The project is also beginning to seek out men who may have been victims of abuse, rather than wait for the men to access counselling. The Men’s Project has recently gone onsite to the Ottawa Mission and local detention centres to increase its visibility.
Goodwin founded The Men’s Project with Larry Gauthier after both men noticed a lack of counselling services for men in the Ottawa region. Originally a once-a-week group confined to a single room at the YMCA, the project now comprises six group programs in addition to offering one-on-one counselling.
“Therapy demands many things from its clients. You have to share, be vulnerable and be honest,” Goodwin says.
“Masculinity is truly the opposite of that: as guys we are not told to share emotions. Asking for help is seen as a great liability for most men. But asking for help is one of the greatest strengths you can have.”
Although focused primarily on men who were victims of sexual abuse as a children, The Men’s Project also runs several groups, including a fathering program; emotional intelligence, where men dissect the patterns of their previous relationships; and their newest addition, sexual integrity.
Goodwin says the men who attend the sexual integrity program are a healthy mix of gay and straight.

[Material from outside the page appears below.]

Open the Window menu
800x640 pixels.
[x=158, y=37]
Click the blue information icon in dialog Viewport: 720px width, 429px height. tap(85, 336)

Steve Sullivan, executive director of Ottawa Victim Services, says his organization frequently refers men to The Men’s Project and applauds Goodwin for raising awareness that men need support, too.
Sullivan cites former NHL player Sheldon Kennedy’s decision to come forward with his story that he was sexually abused by his coach as evidence the stigma surrounding male victims is lessening, although it still remains taboo for most men.
“With 1 in 6 Canada, we’re now talking about this on a national level, raising awareness that men can be victims and if they are victims that they can seek help,” Sullivan says.
As for the future, 1 in 6 Canada is launching a campaign titled One Blue String that will encourage musicians to use one blue string on their guitars to signal they support male victims.
Goodwin says The Men’s Project would like to work alongside agencies that are members of the Ottawa Coalition to End Violence Against Women (OCTEVAW) and the Ontario Coalition of Rape Crisis Centres (OCRCC). But, he says, his organization is not allowed to join since it serves men.
“We could get ourselves into a knot about it or we can just continue doing the work that we do,” he says. “Doing the work is more important than trying to get into a party where you are not welcome.”